Pixel coordinate grounding data:

*-*-*

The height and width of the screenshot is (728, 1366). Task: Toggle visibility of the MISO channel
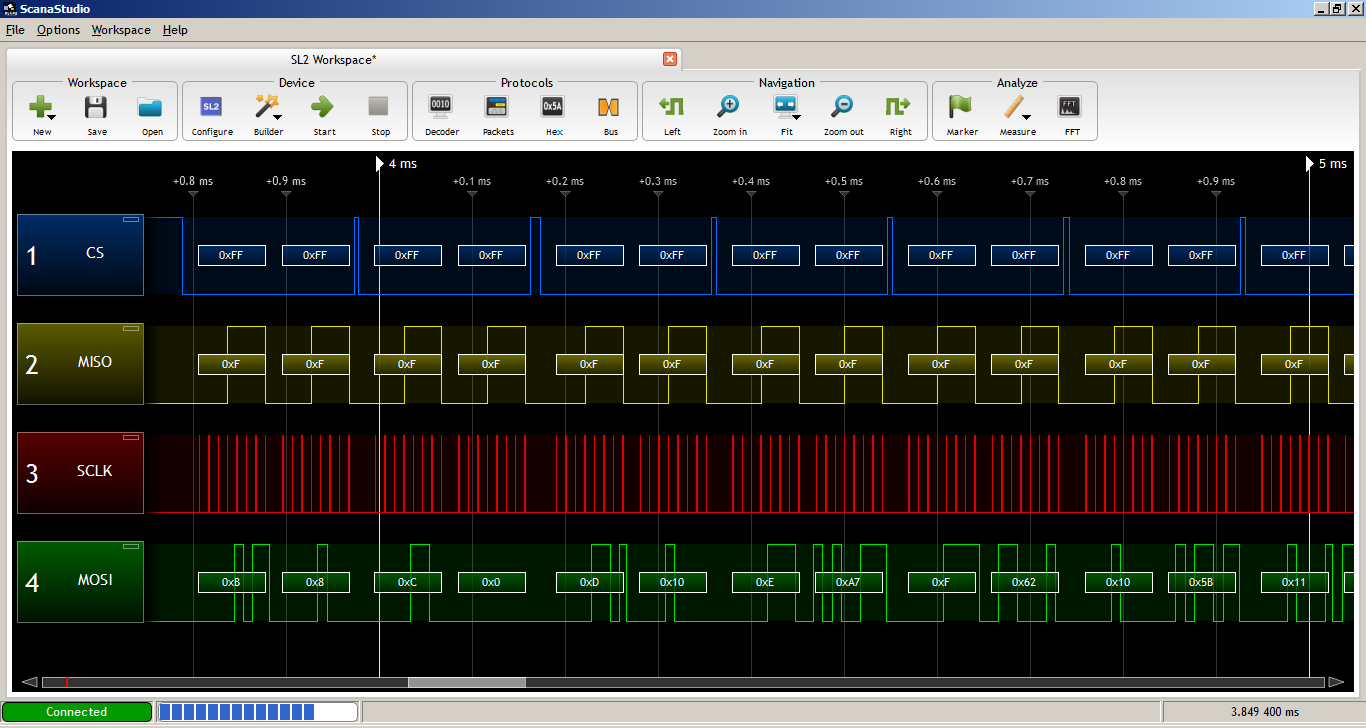[130, 327]
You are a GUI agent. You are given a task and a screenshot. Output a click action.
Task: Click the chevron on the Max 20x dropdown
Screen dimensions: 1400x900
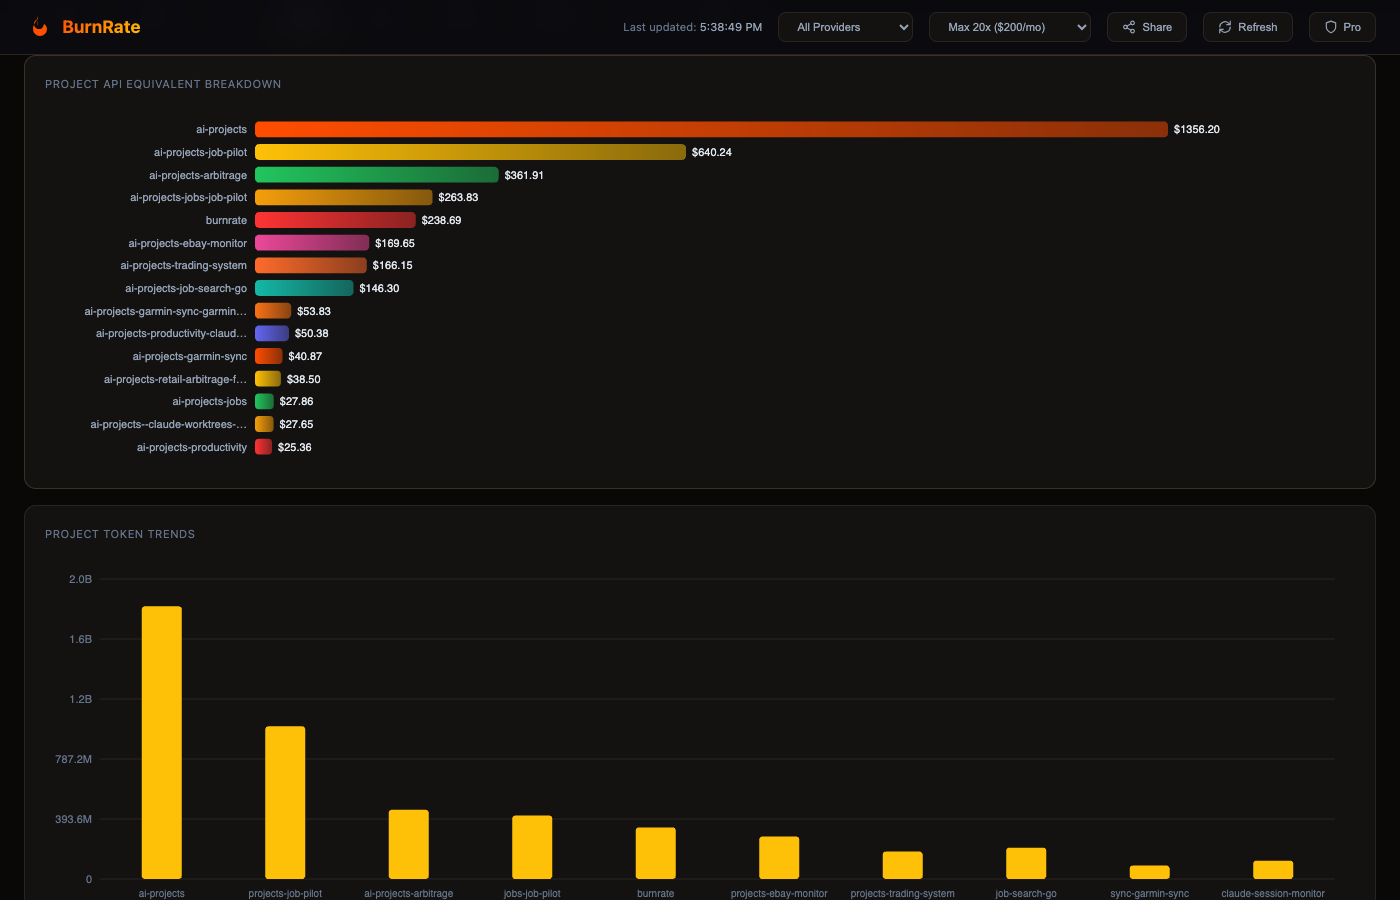(x=1080, y=27)
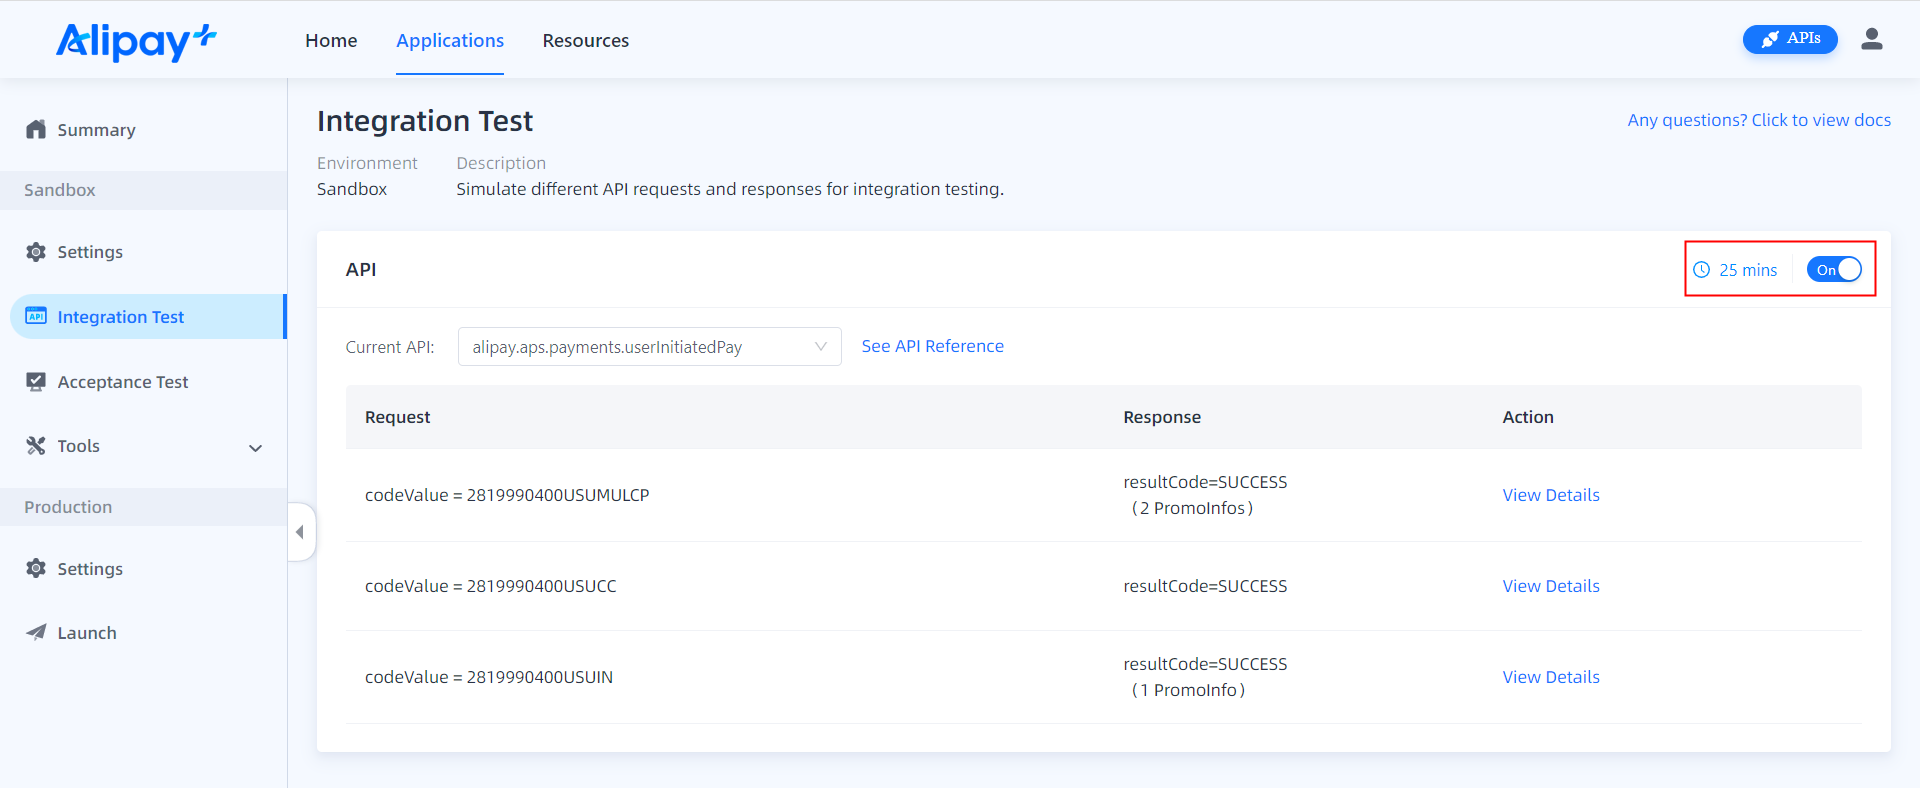Screen dimensions: 1920x788
Task: Turn off the API On toggle
Action: click(x=1833, y=270)
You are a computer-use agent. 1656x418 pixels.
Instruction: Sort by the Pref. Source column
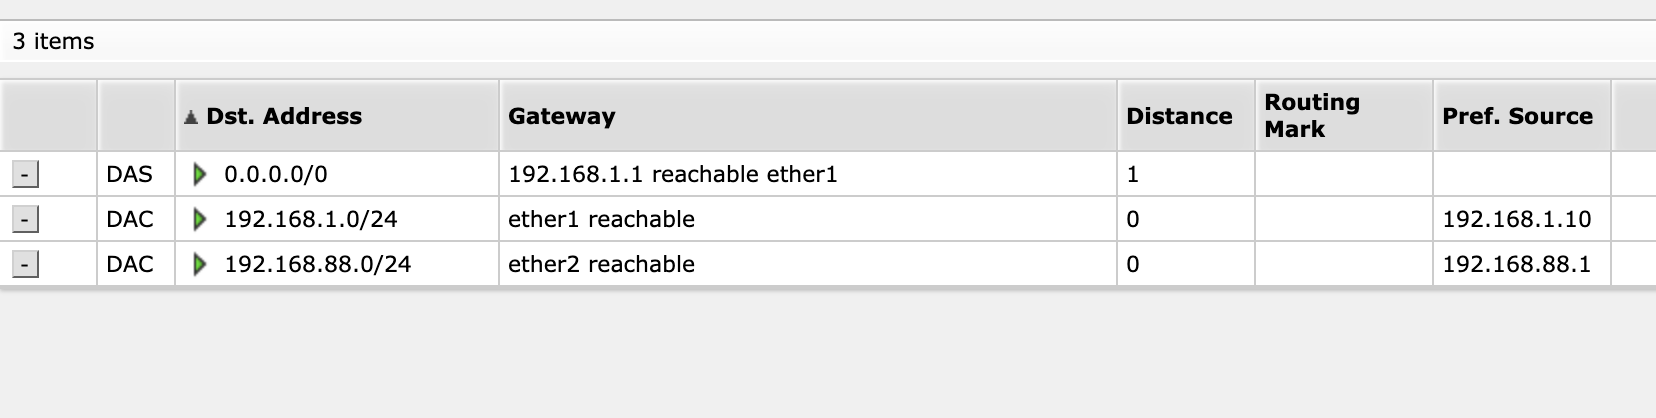1516,117
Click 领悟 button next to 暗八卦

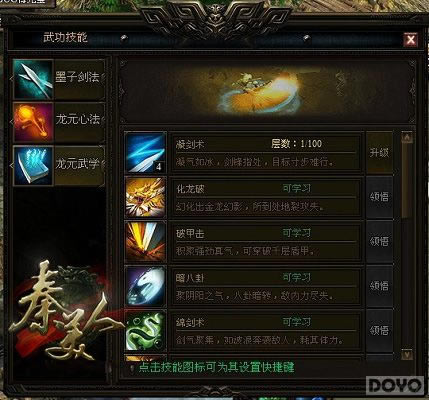379,286
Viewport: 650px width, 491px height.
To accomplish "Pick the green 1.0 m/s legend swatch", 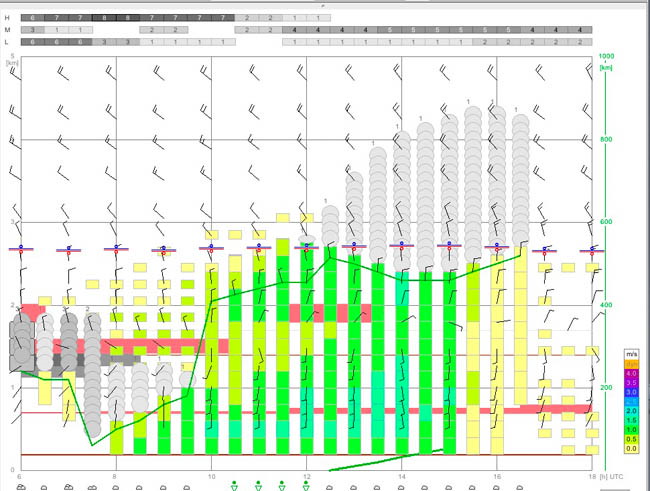I will pyautogui.click(x=631, y=430).
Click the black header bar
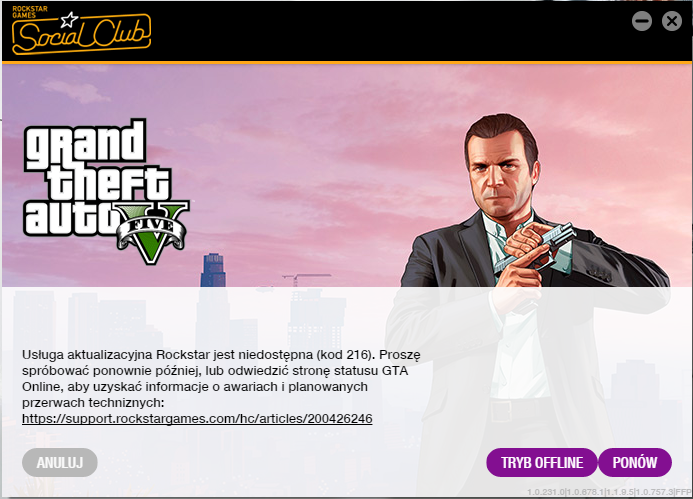The height and width of the screenshot is (499, 693). [346, 31]
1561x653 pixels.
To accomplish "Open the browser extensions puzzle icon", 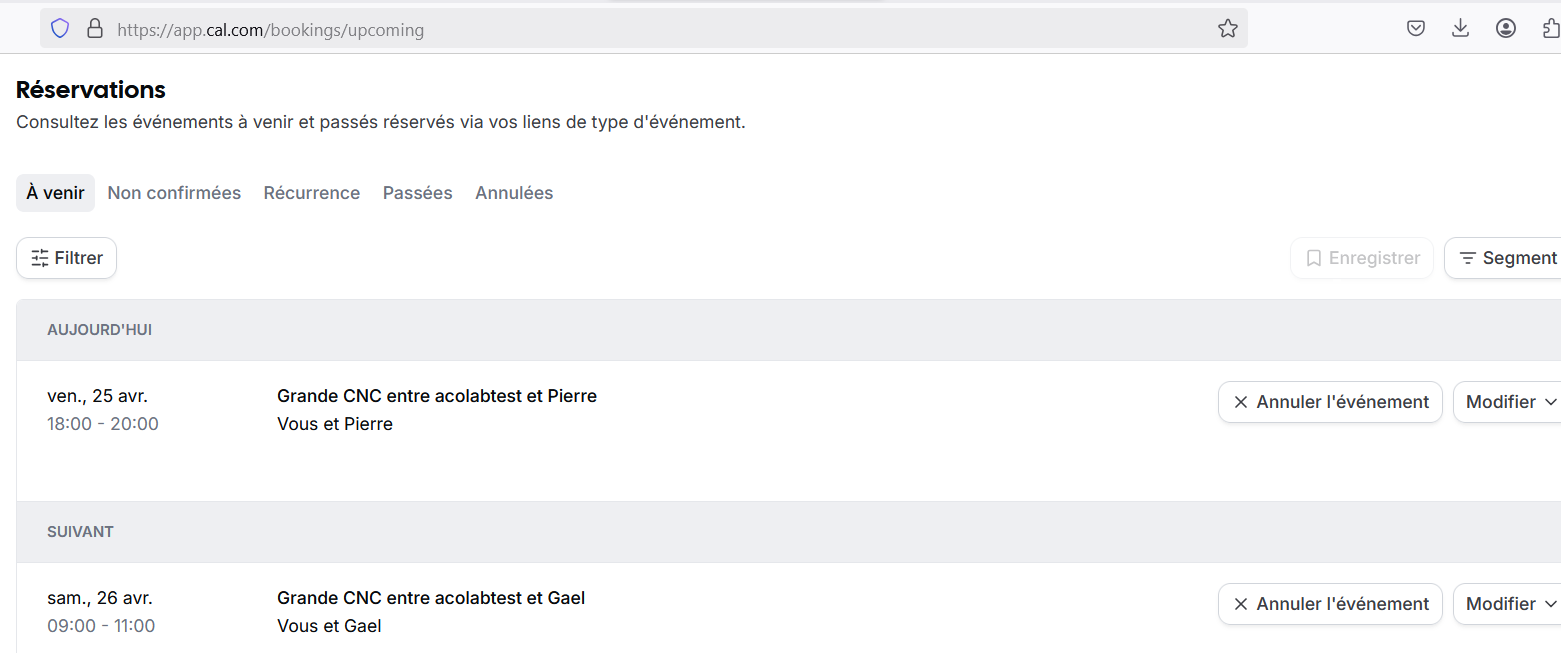I will 1551,28.
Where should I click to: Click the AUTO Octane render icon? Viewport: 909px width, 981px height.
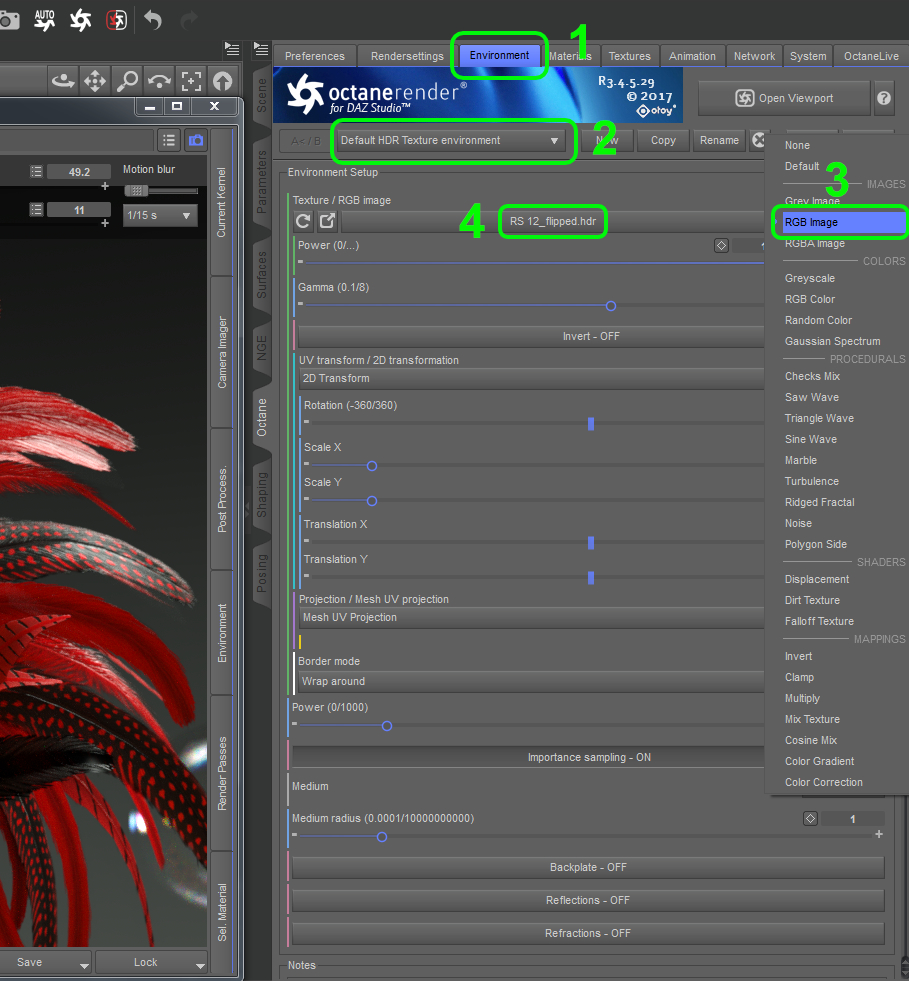[45, 18]
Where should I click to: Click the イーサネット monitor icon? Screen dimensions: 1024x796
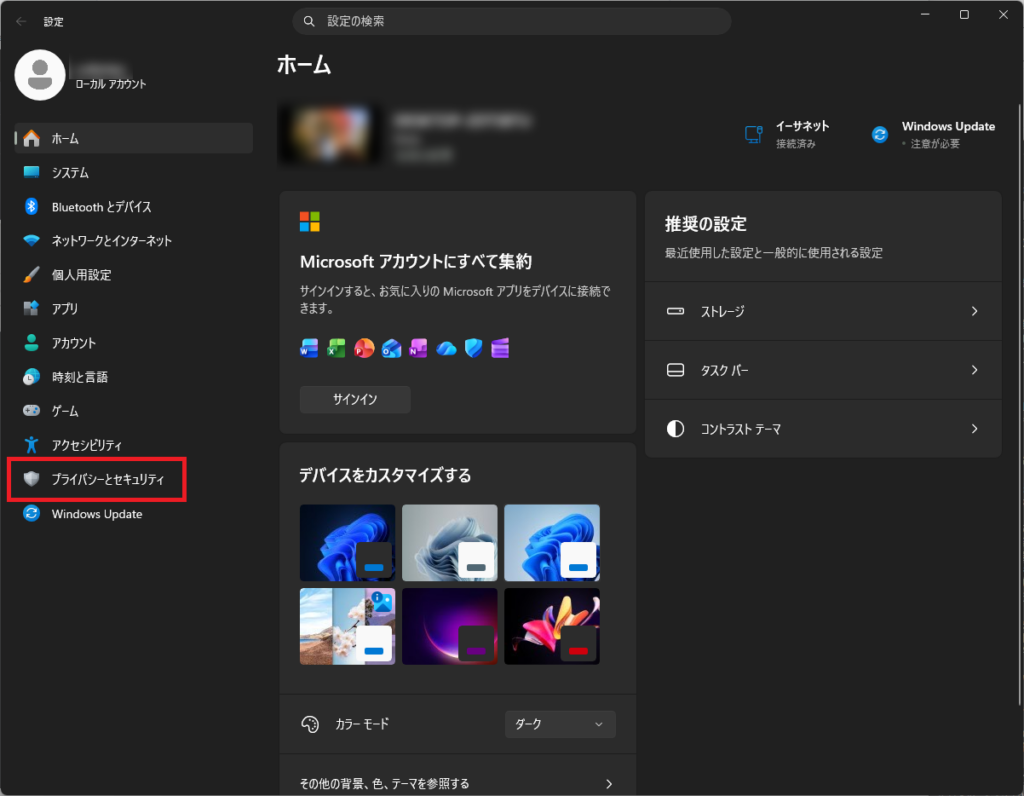coord(754,135)
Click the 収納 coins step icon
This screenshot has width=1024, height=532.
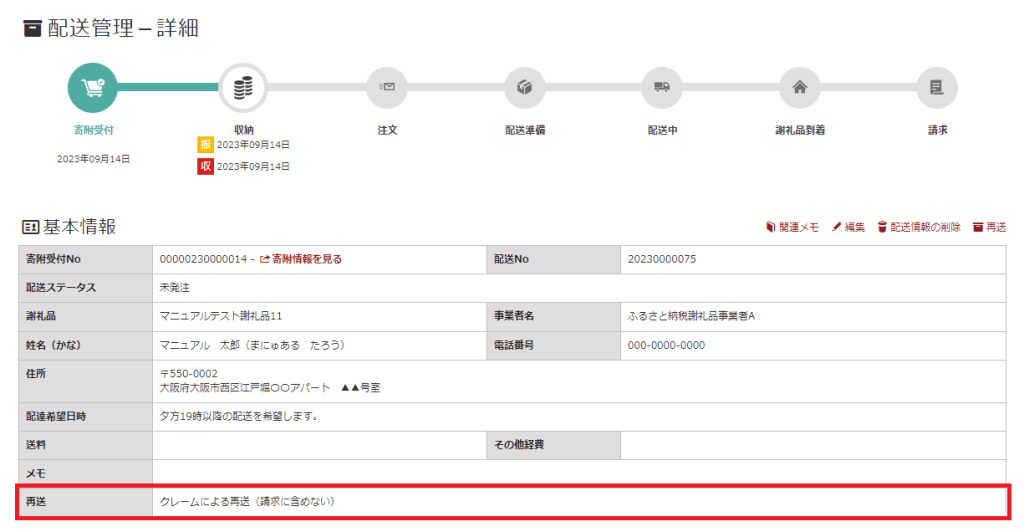(243, 88)
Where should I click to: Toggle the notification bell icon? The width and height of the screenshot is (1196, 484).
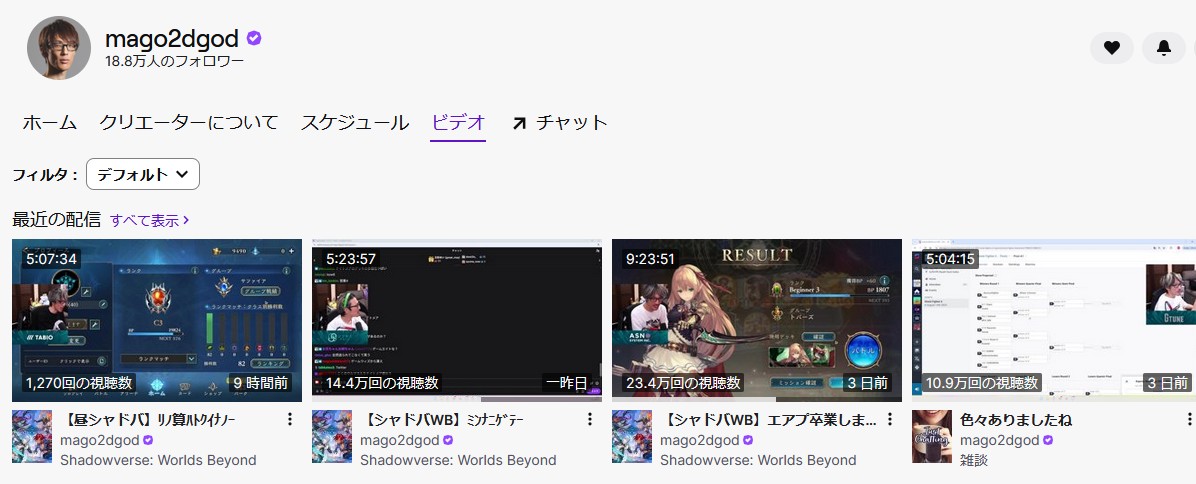coord(1163,47)
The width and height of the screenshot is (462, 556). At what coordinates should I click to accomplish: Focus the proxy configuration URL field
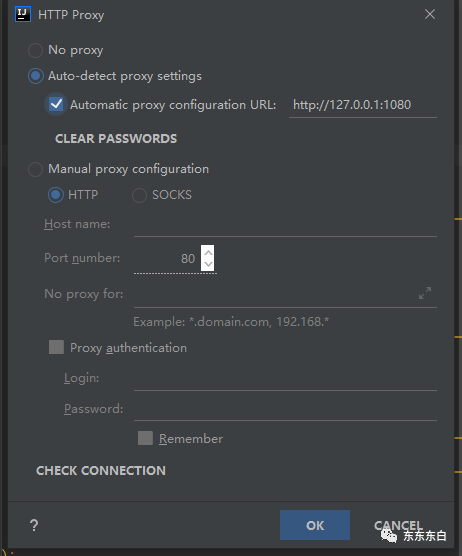coord(363,105)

*-*-*

### HOW TO COMPLETE THIS TASK
Repeat, exactly and with no pictures, each line from the line that holds "Where should I click to: Click the AUTO" through the last line of the records above.

### TASK RESULT
Where should I click to: Click the AUTO Octane render icon? Viewport: 909px width, 981px height.
[45, 18]
Where should I click to: Click the イーサネット monitor icon? Screen dimensions: 1024x796
coord(754,135)
Click the 収納 coins step icon
This screenshot has width=1024, height=532.
(243, 88)
Where should I click to: Toggle the notification bell icon? The width and height of the screenshot is (1196, 484).
coord(1163,47)
The width and height of the screenshot is (462, 556). At what coordinates should I click to accomplish: Focus the proxy configuration URL field
coord(363,105)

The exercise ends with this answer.